Who is Responsible for Data?

In February, NFL player Jason Pierre-Paul and ESPN reached a settlement in Pierre-Paul’s invasion of privacy suit against ESPN and its reporter Adam Schefter. The lawsuit stemmed from Schefter’s tweet of a screenshot of Pierre-Paul’s medical chart following a July 2015 hospital visit. Pierre-Paul had been involved in a Fourth of July fireworks accident, requiring amputation of a finger, among other procedures. The screenshot of his medical chart from Jackson Memorial Hospital in Miami showed record of the amputation, a skin graft, and other details.

Pierre-Paul’s suit, filed in February 2016, asserted an invasion of privacy claim against ESPN and Schefter. What makes this otherwise routine privacy litigation interesting (aside from involving a famous NFL player and well-known reporter) is that Schefter is not a medical provider of any kind. Pierre-Paul did not allege that ESPN violated HIPAA or any other personal information or data privacy law, presumably for that reason. Unquestionably, it was a HIPAA violation for these records to have been made public—but the HIPAA obligations fall upon the hospital, not ESPN. Two employees of the hospital were fired in connection with the incident for inappropriately accessing the records. However, Pierre-Paul argued that Schefter became a records custodian once he obtained them, even though Schefter did not ask for them and made no effort to do so.

ESPN issued a statement stating that it believes its reporting was “journalistically appropriate” and that the item was newsworthy. Nonetheless, it apparently thought the risk of an adverse judgment was sufficient to make a settlement payment of some amount appropriate (the terms of the settlement remain confidential). This litigation raises interesting (and potentially concerning) questions about a company’s responsibilities with respect to data and information it neither generated itself nor sought out, but nonetheless obtains.
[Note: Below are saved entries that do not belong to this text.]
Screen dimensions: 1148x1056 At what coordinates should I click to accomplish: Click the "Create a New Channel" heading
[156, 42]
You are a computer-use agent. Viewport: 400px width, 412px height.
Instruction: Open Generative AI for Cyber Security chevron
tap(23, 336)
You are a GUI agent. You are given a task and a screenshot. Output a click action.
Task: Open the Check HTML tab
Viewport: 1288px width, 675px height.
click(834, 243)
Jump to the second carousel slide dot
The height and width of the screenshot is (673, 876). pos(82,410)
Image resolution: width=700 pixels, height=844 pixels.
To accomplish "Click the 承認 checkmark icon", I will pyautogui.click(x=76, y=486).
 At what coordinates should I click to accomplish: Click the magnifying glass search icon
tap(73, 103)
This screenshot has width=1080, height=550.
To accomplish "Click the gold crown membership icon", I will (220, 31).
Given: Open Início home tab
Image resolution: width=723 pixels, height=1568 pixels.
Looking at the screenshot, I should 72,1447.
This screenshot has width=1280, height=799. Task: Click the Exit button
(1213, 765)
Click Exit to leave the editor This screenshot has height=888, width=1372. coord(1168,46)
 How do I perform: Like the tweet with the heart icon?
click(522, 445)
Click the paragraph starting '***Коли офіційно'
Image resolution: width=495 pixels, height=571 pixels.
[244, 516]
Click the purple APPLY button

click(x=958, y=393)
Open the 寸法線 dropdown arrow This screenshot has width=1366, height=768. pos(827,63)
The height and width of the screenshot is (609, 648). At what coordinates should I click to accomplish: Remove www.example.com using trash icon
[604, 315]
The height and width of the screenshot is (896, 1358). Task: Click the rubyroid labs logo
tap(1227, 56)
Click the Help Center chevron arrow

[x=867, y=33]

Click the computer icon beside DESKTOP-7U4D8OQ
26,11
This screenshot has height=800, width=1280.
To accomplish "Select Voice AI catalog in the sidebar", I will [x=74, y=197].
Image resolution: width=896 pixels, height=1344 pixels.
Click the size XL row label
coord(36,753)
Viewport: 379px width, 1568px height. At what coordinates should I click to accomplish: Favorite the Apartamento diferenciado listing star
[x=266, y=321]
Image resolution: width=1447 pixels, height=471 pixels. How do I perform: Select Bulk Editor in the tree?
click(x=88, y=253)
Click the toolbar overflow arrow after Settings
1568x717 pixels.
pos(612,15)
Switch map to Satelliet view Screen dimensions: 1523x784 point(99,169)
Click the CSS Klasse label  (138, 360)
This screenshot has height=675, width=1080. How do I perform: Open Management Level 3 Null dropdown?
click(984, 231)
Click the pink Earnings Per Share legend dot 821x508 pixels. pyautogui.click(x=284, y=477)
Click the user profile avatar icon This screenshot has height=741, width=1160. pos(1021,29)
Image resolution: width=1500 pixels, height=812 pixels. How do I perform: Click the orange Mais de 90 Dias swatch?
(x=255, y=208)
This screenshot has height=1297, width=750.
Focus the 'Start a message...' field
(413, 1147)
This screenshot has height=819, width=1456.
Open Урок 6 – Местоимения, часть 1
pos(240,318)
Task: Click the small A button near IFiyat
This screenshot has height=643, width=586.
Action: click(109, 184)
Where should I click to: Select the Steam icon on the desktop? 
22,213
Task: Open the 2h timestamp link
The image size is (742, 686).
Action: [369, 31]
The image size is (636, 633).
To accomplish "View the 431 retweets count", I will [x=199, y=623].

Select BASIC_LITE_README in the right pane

Hospitals and medical providers are generally well-versed in HIPAA and other medical record privacy laws, and train their staff to ensure compliance, but issues relating to electronic media add a significant layer of difficulty. Similarly, retailers who might store customer addresses and credit card numbers, or a financial services firm that retains personal financial data, are increasingly becoming aware of these privacy issues. Still, most companies are not tracking regulations concerning personal information of a kind it does not usually deal in or on training its employees on such regulations (such as with medical information at ESPN, a sports media company). The possibility of being presented such information is not out of the question in today’s world of Wikileaks and other rogue actors who might obtain information through improper channels and pass it along to an individual or company for any number of reasons. The parties’ settlement leaves it unclear how some of these legal issues would shake out. However, organization leaders should be aware that individuals may seek to impose the status of document custodian on those who have come across information inadvertently and have a plan for what to do with such information.